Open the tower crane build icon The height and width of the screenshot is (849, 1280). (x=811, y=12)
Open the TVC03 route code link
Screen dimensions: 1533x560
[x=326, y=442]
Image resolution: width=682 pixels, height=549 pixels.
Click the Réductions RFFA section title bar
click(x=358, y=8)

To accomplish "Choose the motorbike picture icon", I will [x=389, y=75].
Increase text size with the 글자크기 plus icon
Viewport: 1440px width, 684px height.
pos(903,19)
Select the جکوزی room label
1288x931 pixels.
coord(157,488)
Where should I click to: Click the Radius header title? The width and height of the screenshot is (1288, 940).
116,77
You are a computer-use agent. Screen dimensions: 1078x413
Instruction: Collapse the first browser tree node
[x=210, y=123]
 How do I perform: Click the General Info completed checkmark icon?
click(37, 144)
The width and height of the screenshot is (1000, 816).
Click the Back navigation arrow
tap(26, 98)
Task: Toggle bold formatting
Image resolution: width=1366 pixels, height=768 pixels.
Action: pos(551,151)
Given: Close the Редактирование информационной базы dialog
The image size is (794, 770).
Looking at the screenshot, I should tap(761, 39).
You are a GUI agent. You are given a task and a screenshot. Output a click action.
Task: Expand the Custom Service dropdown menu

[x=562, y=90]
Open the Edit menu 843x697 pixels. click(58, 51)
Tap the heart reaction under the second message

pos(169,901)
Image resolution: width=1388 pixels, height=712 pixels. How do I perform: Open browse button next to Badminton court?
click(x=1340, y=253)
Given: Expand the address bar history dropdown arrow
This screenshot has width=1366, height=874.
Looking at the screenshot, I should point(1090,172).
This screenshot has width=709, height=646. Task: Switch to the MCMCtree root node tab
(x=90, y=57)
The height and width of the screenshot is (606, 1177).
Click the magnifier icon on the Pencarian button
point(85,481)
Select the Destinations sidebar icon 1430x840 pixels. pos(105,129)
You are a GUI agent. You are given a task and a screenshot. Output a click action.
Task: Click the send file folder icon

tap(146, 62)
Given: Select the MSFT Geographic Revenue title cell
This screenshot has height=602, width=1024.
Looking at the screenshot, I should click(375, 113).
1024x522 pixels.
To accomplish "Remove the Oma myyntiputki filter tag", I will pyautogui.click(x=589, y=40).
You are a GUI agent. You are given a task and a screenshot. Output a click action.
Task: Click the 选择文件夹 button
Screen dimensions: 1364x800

▬▬▬▬▬▬▬▬▬▬

Task brief:
The expected response reproduces all of the data precisely.

Written response:
Open the tower crane build icon The height and width of the screenshot is (849, 1280). (x=811, y=12)
Open the TVC03 route code link
Screen dimensions: 1533x560
[x=326, y=442]
Image resolution: width=682 pixels, height=549 pixels.
Click the Réductions RFFA section title bar
click(x=358, y=8)

To accomplish "Choose the motorbike picture icon", I will [x=389, y=75].
Increase text size with the 글자크기 plus icon
Viewport: 1440px width, 684px height.
pos(903,19)
Select the جکوزی room label
1288x931 pixels.
coord(157,488)
Where should I click to: Click the Radius header title? The width and height of the screenshot is (1288, 940).
116,77
You are a computer-use agent. Screen dimensions: 1078x413
Instruction: Collapse the first browser tree node
[x=210, y=123]
 How do I perform: Click the General Info completed checkmark icon?
click(37, 144)
The width and height of the screenshot is (1000, 816).
Click the Back navigation arrow
tap(26, 98)
Task: Toggle bold formatting
Image resolution: width=1366 pixels, height=768 pixels.
Action: pos(551,151)
Given: Close the Редактирование информационной базы dialog
The image size is (794, 770).
Looking at the screenshot, I should tap(761, 39).
You are a GUI agent. You are given a task and a screenshot. Output a click action.
Task: Expand the Custom Service dropdown menu

[x=562, y=90]
Open the Edit menu 843x697 pixels. click(58, 51)
Tap the heart reaction under the second message

pos(169,901)
Image resolution: width=1388 pixels, height=712 pixels. How do I perform: Open browse button next to Badminton court?
click(x=1340, y=253)
Given: Expand the address bar history dropdown arrow
This screenshot has width=1366, height=874.
Looking at the screenshot, I should point(1090,172).
This screenshot has width=709, height=646. Task: Switch to the MCMCtree root node tab
(x=90, y=57)
The height and width of the screenshot is (606, 1177).
Click the magnifier icon on the Pencarian button
point(85,481)
Select the Destinations sidebar icon 1430x840 pixels. pos(105,129)
You are a GUI agent. You are given a task and a screenshot. Output a click action.
Task: Click the send file folder icon

tap(146, 62)
Given: Select the MSFT Geographic Revenue title cell
This screenshot has height=602, width=1024.
Looking at the screenshot, I should click(375, 113).
1024x522 pixels.
To accomplish "Remove the Oma myyntiputki filter tag", I will pyautogui.click(x=589, y=40).
You are a GUI agent. You are given a task and a screenshot. Output a click action.
Task: Click the 选择文件夹 button
Screen dimensions: 1364x800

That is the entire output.